Unfortunately, although Chickenhiemer had been brought thus far on the adventure, it was at that time that the Prince had become a bit peckish, and asked for supper to be cooked before they proceeding forward into the now exposed far tunnel. The cook, a wily and mean spirited villain named Rodgier, if Chickenhiemer remembered correctly, grabbed him out of his coop and was preparing to cut his throat and throw him into the boiling vegetable pot. And so it was that Chickenhiemer made a narrow escape that day, much to the cook’s chagrin, and fled craftily away to report this information to the other members of the High Council of Animal Kings. But that, of course, was long, long ago, and what happened after that is the subject of another story entirely. All that Chickenhiemer knew was that they must have uncovered something dreadful enough to warrant building that rather magnificent door. He was not surprised.

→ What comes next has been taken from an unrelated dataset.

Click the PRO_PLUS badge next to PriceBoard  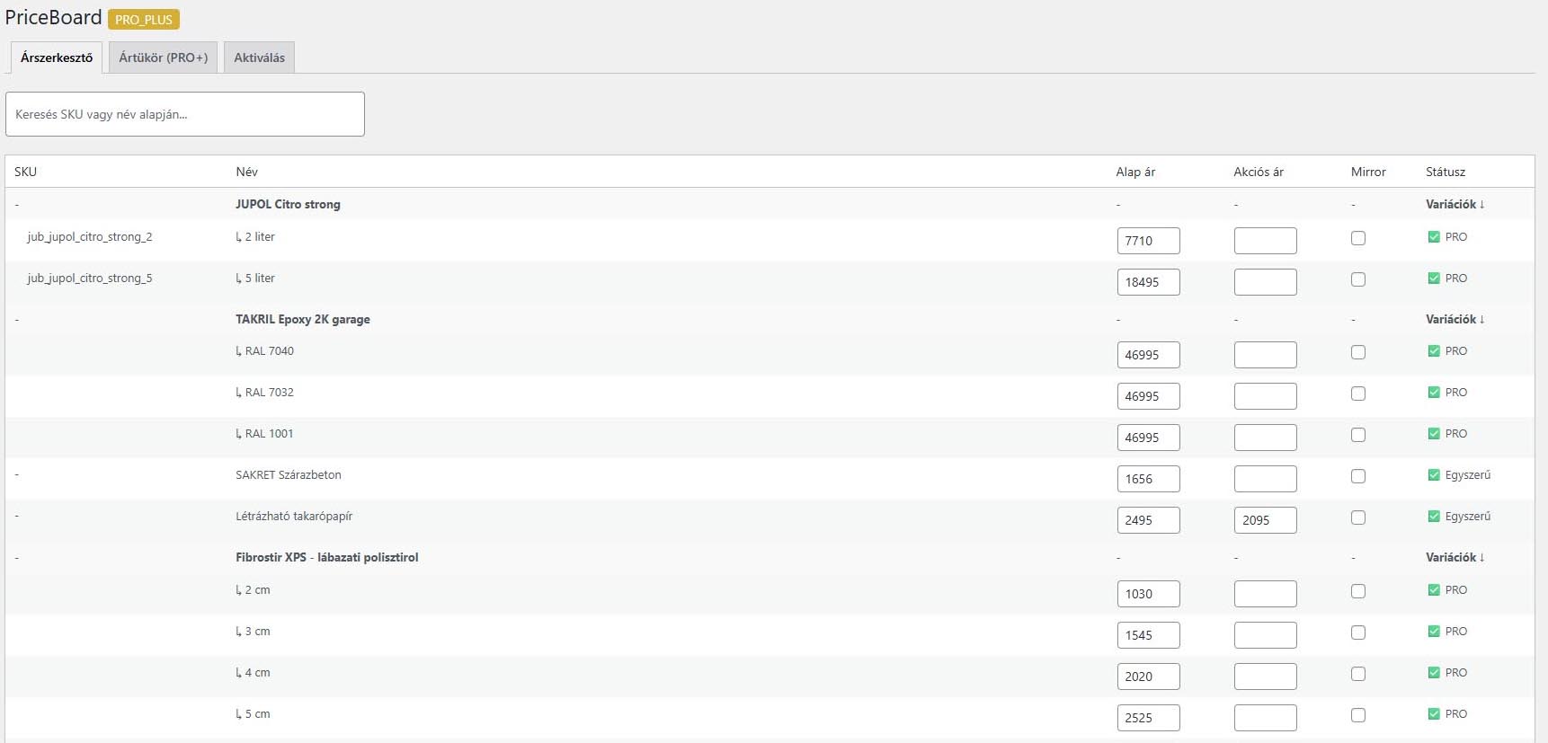click(144, 19)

Arik looked out into the darkness beyond the door. One of the archers held up a torch. He was looking across at a wall, and craning his head forward a bit saw that there was a corridor stretching out to the left and right, vanishing into inky darkness. There was the sound of dripping water echoing from some distance away. The corridor smelled fetid, and unpleasant, as if there had been something unpleasant growing there for a long time. The air was moist, almost steamy. He noticed that the walls and floor were covered with patches of wet lichen, and in some places a thin moss had developed. Beneath the lichen he could make out designs on the walls, but they were hard to see, and he couldn’t make much sense of them. The ceiling was an enormous mass of dangling cobwebs. Despite the thin layer of overgrowth, the corridor, he noted, was fashioned of beautifully wrought stones cut and positioned with a fine degree of precision, but he could not make out the composition of the stones. The blocks were large, some weighing several tons. The floor appeared to be one solid shelf of granite, down the center of which had been inlaid a long line of jade bricks, about six inches by eight inches, that vanished off into darkness in both directions.

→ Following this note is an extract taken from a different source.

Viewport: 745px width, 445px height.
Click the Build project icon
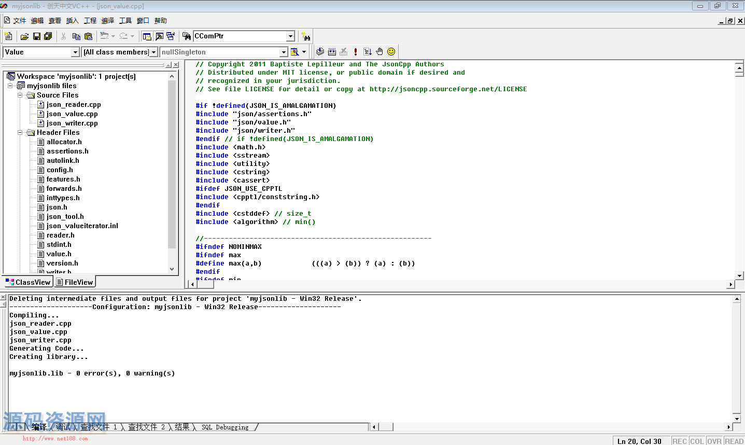click(x=332, y=52)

“Well, well, well,” said Arik. “Now this is mighty interesting.” Everyone else was awestruck and silent. All except Dr. Chickenhiemer, that is. With a cluck, he suddenly leapt into the corridor and clucking frantically flew off into the darkness to the right side and disappeared. Bantum immediately ran after him.

“Chicken! Mr. Chicken! Come back! Come back Mr. Chicken!” he yelled as he loped off down the corridor. Arik, shrugged, cursed, and motioning for the others to follow, and ran after them. When going down the rabbit hole, perhaps it is better to just keep going after all. Perhaps.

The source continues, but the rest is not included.